La forza delle parole di mons. Lambiasi sta proprio nella prospettiva di speranza che apre, una speranza da costruire insieme con l’impegno di tutti. Non a caso fra i capisaldi di questo rinnovamento pone proprio il tema della responsabilità personale, tema che impegna certamente politici e amministratori in primo luogo, ma anche ogni cittadino nelle sue scelte quotidiane.
La nuova realtà da costruire, già in questa crisi che non sembra aver mai termine, nasce da uno sguardo positivo e propositivo come quello che ci viene indicato. Non a caso il Vescovo per ogni questione aperta che sottolinea, indica dei segni di speranza, tracce che si possono seguire. Così è per la pace, l’accoglienza, l’università, l’economia…

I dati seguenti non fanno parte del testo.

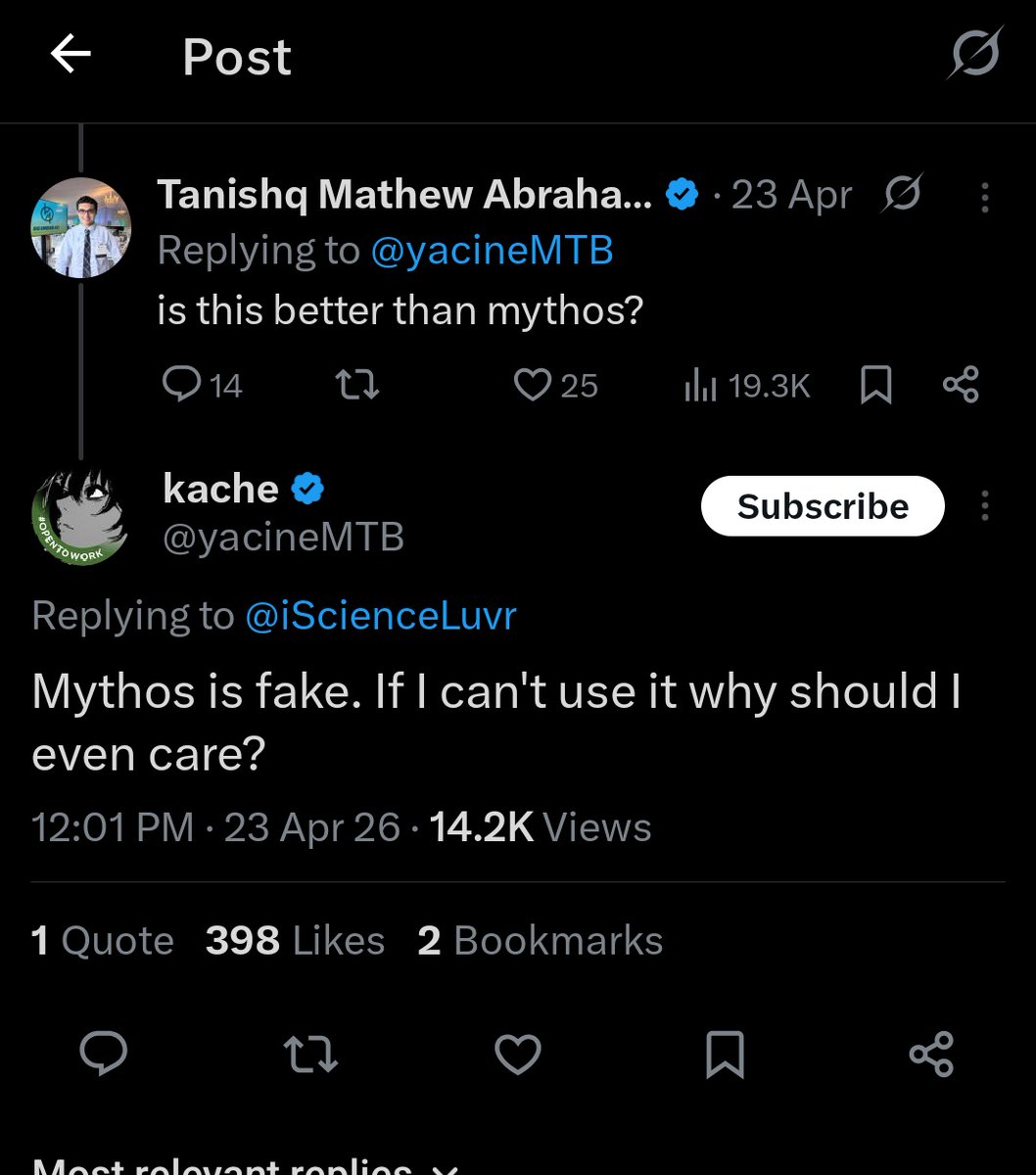
Task: Subscribe to kache
Action: point(823,506)
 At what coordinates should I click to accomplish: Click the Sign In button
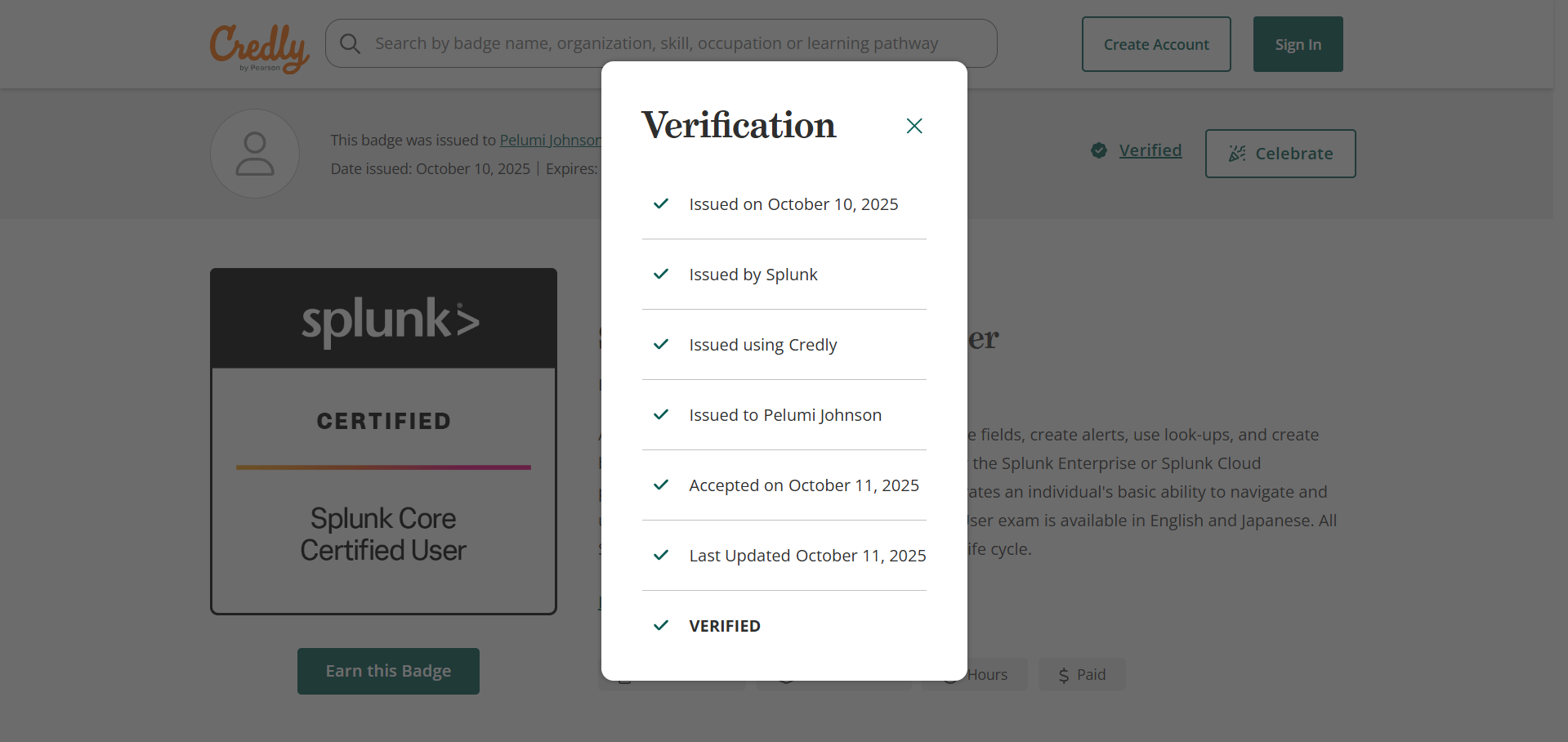1297,43
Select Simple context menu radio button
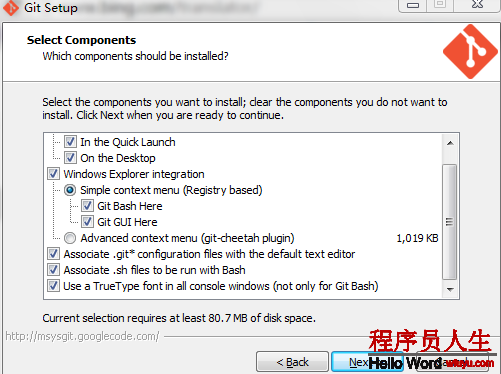 70,190
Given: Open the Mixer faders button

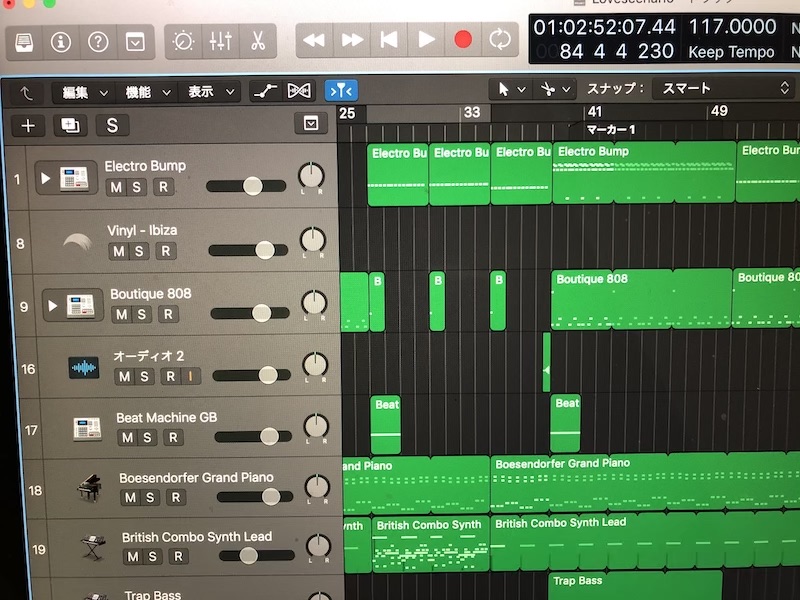Looking at the screenshot, I should [220, 42].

E chiama tutti e ognuno alla coerenza con quello che è il proprio ruolo o la propria identità.
Ed è responsabilità comune anche smettere di fare il gioco delle parti, che mette a blocco ogni scelta. Se si farà riferimento al singolo interesse invece che al bene comune, all’apparire invece che al costruire, ai protagonismi e alle contrapposizioni invece che al “fare squadra” sarà difficile sperare in un futuro migliore.
Nessuno si chiami fuori. E per far comprendere bene questo, il Vescovo chiama in causa in modo esplicito le Banche di Credito Cooperativo ricordando le loro origini nella Rerum Novarum, nel porre l’uomo come fine e non come mezzo, strumento per accumulare denaro. Ma lo stesso richiamo esplicito viene fatto per chi fa politica (abituato invece che a risolvere problemi ad usare “parole giuste al momento giusto, mostrando il lato migliore alle telecamere”), chi fa comunicazione (”perché salvaguardi con un servizio imparziale la dignità e l’immagine delle persone”), chi opera nelle istituzioni (che deve trattare la cosa pubblica “con la stessa diligenza che adotterebbe nei confronti delle cose di casa sua”) …
Solo una mobilitazione corale – è convinto mons. Lambiasi – ed “una comunitaria assunzione di responsabilità, ci consentirà di superare le difficoltà e guardare al futuro con fiducia”.